◆ **Collection entries**:
Start of Block

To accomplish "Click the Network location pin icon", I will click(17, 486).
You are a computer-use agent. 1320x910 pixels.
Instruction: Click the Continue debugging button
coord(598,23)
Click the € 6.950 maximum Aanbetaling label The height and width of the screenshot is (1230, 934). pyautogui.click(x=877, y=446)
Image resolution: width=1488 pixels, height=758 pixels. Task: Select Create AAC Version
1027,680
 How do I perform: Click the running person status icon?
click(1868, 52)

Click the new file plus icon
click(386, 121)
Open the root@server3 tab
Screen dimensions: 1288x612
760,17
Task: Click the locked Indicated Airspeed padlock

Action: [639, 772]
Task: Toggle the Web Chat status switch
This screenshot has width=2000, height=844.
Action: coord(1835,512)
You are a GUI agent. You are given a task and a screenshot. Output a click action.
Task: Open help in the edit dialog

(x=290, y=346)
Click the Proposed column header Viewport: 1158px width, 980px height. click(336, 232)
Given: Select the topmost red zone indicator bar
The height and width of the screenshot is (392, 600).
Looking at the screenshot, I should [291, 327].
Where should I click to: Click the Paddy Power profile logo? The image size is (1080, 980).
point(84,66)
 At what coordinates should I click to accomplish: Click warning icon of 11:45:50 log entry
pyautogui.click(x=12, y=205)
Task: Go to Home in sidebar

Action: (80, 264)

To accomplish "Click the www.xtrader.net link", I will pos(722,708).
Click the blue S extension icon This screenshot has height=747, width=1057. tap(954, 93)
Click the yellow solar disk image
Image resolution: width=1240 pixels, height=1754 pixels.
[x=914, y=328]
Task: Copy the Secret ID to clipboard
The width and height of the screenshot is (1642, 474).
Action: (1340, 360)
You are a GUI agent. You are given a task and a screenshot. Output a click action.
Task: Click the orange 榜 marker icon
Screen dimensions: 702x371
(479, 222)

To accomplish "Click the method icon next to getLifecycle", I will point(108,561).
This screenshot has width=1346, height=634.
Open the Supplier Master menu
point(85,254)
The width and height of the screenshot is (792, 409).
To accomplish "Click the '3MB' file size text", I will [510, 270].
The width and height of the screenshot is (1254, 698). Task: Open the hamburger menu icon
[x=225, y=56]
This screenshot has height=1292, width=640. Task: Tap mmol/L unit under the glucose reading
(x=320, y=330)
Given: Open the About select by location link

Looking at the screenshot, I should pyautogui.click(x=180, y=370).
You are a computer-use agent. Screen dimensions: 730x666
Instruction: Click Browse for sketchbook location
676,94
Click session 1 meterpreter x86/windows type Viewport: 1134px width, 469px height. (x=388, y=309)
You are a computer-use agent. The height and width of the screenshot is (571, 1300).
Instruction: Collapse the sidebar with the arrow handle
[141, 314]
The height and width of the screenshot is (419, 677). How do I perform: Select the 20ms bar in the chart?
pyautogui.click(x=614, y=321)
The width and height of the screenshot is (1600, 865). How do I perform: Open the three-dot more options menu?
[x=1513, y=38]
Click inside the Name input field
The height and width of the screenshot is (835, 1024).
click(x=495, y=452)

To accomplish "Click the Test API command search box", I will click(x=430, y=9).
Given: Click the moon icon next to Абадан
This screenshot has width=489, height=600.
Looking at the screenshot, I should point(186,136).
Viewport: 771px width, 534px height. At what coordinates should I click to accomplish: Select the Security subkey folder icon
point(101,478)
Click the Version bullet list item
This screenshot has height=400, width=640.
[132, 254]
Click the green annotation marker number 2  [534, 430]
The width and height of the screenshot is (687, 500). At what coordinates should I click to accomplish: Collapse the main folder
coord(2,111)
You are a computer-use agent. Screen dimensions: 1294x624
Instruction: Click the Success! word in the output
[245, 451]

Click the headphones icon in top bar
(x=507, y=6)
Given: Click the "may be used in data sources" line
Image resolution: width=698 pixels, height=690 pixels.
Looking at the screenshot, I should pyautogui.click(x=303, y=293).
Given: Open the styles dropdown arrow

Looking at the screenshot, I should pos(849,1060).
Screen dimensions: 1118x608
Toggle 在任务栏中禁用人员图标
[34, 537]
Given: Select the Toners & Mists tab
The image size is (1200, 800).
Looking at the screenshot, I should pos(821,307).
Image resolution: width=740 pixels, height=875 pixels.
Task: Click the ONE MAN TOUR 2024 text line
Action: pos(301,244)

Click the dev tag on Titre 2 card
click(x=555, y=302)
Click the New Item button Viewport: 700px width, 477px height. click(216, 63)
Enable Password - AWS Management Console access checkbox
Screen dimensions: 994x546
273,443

End of Block

◆ **Your task**: Write each line above out exactly.

◆ **Answer space**:
To accomplish "Click the Network location pin icon", I will click(17, 486).
You are a computer-use agent. 1320x910 pixels.
Instruction: Click the Continue debugging button
coord(598,23)
Click the € 6.950 maximum Aanbetaling label The height and width of the screenshot is (1230, 934). pyautogui.click(x=877, y=446)
Image resolution: width=1488 pixels, height=758 pixels. Task: Select Create AAC Version
1027,680
 How do I perform: Click the running person status icon?
click(1868, 52)

Click the new file plus icon
click(386, 121)
Open the root@server3 tab
Screen dimensions: 1288x612
760,17
Task: Click the locked Indicated Airspeed padlock

Action: [639, 772]
Task: Toggle the Web Chat status switch
This screenshot has width=2000, height=844.
Action: coord(1835,512)
You are a GUI agent. You are given a task and a screenshot. Output a click action.
Task: Open help in the edit dialog

(x=290, y=346)
Click the Proposed column header Viewport: 1158px width, 980px height. click(336, 232)
Given: Select the topmost red zone indicator bar
The height and width of the screenshot is (392, 600).
Looking at the screenshot, I should [291, 327].
Where should I click to: Click the Paddy Power profile logo? The image size is (1080, 980).
point(84,66)
 At what coordinates should I click to accomplish: Click warning icon of 11:45:50 log entry
pyautogui.click(x=12, y=205)
Task: Go to Home in sidebar

Action: (80, 264)

To accomplish "Click the www.xtrader.net link", I will pos(722,708).
Click the blue S extension icon This screenshot has height=747, width=1057. tap(954, 93)
Click the yellow solar disk image
Image resolution: width=1240 pixels, height=1754 pixels.
[x=914, y=328]
Task: Copy the Secret ID to clipboard
The width and height of the screenshot is (1642, 474).
Action: (1340, 360)
You are a GUI agent. You are given a task and a screenshot. Output a click action.
Task: Click the orange 榜 marker icon
Screen dimensions: 702x371
(479, 222)

To accomplish "Click the method icon next to getLifecycle", I will point(108,561).
This screenshot has width=1346, height=634.
Open the Supplier Master menu
point(85,254)
The width and height of the screenshot is (792, 409).
To accomplish "Click the '3MB' file size text", I will [510, 270].
The width and height of the screenshot is (1254, 698). Task: Open the hamburger menu icon
[x=225, y=56]
This screenshot has height=1292, width=640. Task: Tap mmol/L unit under the glucose reading
(x=320, y=330)
Given: Open the About select by location link

Looking at the screenshot, I should pyautogui.click(x=180, y=370).
You are a computer-use agent. Screen dimensions: 730x666
Instruction: Click Browse for sketchbook location
676,94
Click session 1 meterpreter x86/windows type Viewport: 1134px width, 469px height. (x=388, y=309)
You are a computer-use agent. The height and width of the screenshot is (571, 1300).
Instruction: Collapse the sidebar with the arrow handle
[141, 314]
The height and width of the screenshot is (419, 677). How do I perform: Select the 20ms bar in the chart?
pyautogui.click(x=614, y=321)
The width and height of the screenshot is (1600, 865). How do I perform: Open the three-dot more options menu?
[x=1513, y=38]
Click inside the Name input field
The height and width of the screenshot is (835, 1024).
click(x=495, y=452)

To accomplish "Click the Test API command search box", I will click(x=430, y=9).
Given: Click the moon icon next to Абадан
This screenshot has width=489, height=600.
Looking at the screenshot, I should point(186,136).
Viewport: 771px width, 534px height. At what coordinates should I click to accomplish: Select the Security subkey folder icon
point(101,478)
Click the Version bullet list item
This screenshot has height=400, width=640.
[132, 254]
Click the green annotation marker number 2  [534, 430]
The width and height of the screenshot is (687, 500). At what coordinates should I click to accomplish: Collapse the main folder
coord(2,111)
You are a computer-use agent. Screen dimensions: 1294x624
Instruction: Click the Success! word in the output
[245, 451]

Click the headphones icon in top bar
(x=507, y=6)
Given: Click the "may be used in data sources" line
Image resolution: width=698 pixels, height=690 pixels.
Looking at the screenshot, I should pyautogui.click(x=303, y=293).
Given: Open the styles dropdown arrow

Looking at the screenshot, I should pos(849,1060).
Screen dimensions: 1118x608
Toggle 在任务栏中禁用人员图标
[34, 537]
Given: Select the Toners & Mists tab
The image size is (1200, 800).
Looking at the screenshot, I should pos(821,307).
Image resolution: width=740 pixels, height=875 pixels.
Task: Click the ONE MAN TOUR 2024 text line
Action: pos(301,244)

Click the dev tag on Titre 2 card
click(x=555, y=302)
Click the New Item button Viewport: 700px width, 477px height. click(216, 63)
Enable Password - AWS Management Console access checkbox
Screen dimensions: 994x546
273,443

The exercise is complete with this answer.